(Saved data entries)
= Beginning of Section =

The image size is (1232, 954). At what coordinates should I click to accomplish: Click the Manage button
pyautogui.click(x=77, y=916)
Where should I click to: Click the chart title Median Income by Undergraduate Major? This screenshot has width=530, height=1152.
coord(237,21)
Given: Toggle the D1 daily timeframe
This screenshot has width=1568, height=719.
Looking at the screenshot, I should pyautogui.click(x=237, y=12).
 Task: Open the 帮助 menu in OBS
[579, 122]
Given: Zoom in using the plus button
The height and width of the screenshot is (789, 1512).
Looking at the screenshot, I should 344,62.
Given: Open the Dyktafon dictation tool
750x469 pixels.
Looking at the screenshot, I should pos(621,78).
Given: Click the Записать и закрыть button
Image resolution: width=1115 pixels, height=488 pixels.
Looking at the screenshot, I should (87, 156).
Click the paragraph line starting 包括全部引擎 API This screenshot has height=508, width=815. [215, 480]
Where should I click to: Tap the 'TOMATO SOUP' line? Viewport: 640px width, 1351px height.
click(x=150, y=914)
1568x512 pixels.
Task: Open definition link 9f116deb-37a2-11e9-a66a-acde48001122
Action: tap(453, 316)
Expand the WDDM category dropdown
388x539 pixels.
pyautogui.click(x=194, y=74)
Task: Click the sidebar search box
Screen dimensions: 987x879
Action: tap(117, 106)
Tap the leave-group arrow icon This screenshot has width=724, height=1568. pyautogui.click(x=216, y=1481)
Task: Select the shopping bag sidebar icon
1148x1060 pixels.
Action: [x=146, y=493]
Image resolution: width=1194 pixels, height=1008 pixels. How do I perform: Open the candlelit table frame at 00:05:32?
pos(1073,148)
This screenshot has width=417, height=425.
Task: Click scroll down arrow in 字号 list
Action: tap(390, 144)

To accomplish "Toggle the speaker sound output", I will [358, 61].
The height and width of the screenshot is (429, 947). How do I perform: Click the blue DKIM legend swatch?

= End of Section =

▶ **TASK GOAL**:
The full set of entries should be copied out exactly as given.

▶ **TASK ANSWER**:
The image size is (1232, 954). At what coordinates should I click to accomplish: Click the Manage button
pyautogui.click(x=77, y=916)
Where should I click to: Click the chart title Median Income by Undergraduate Major? This screenshot has width=530, height=1152.
coord(237,21)
Given: Toggle the D1 daily timeframe
This screenshot has width=1568, height=719.
Looking at the screenshot, I should pyautogui.click(x=237, y=12).
 Task: Open the 帮助 menu in OBS
[579, 122]
Given: Zoom in using the plus button
The height and width of the screenshot is (789, 1512).
Looking at the screenshot, I should 344,62.
Given: Open the Dyktafon dictation tool
750x469 pixels.
Looking at the screenshot, I should pos(621,78).
Given: Click the Записать и закрыть button
Image resolution: width=1115 pixels, height=488 pixels.
Looking at the screenshot, I should (87, 156).
Click the paragraph line starting 包括全部引擎 API This screenshot has height=508, width=815. [215, 480]
Where should I click to: Tap the 'TOMATO SOUP' line? Viewport: 640px width, 1351px height.
click(x=150, y=914)
1568x512 pixels.
Task: Open definition link 9f116deb-37a2-11e9-a66a-acde48001122
Action: tap(453, 316)
Expand the WDDM category dropdown
388x539 pixels.
pyautogui.click(x=194, y=74)
Task: Click the sidebar search box
Screen dimensions: 987x879
Action: tap(117, 106)
Tap the leave-group arrow icon This screenshot has width=724, height=1568. pyautogui.click(x=216, y=1481)
Task: Select the shopping bag sidebar icon
1148x1060 pixels.
Action: [x=146, y=493]
Image resolution: width=1194 pixels, height=1008 pixels. How do I perform: Open the candlelit table frame at 00:05:32?
pos(1073,148)
This screenshot has width=417, height=425.
Task: Click scroll down arrow in 字号 list
Action: tap(390, 144)

To accomplish "Toggle the speaker sound output", I will [358, 61].
The height and width of the screenshot is (429, 947). How do I perform: Click the blue DKIM legend swatch?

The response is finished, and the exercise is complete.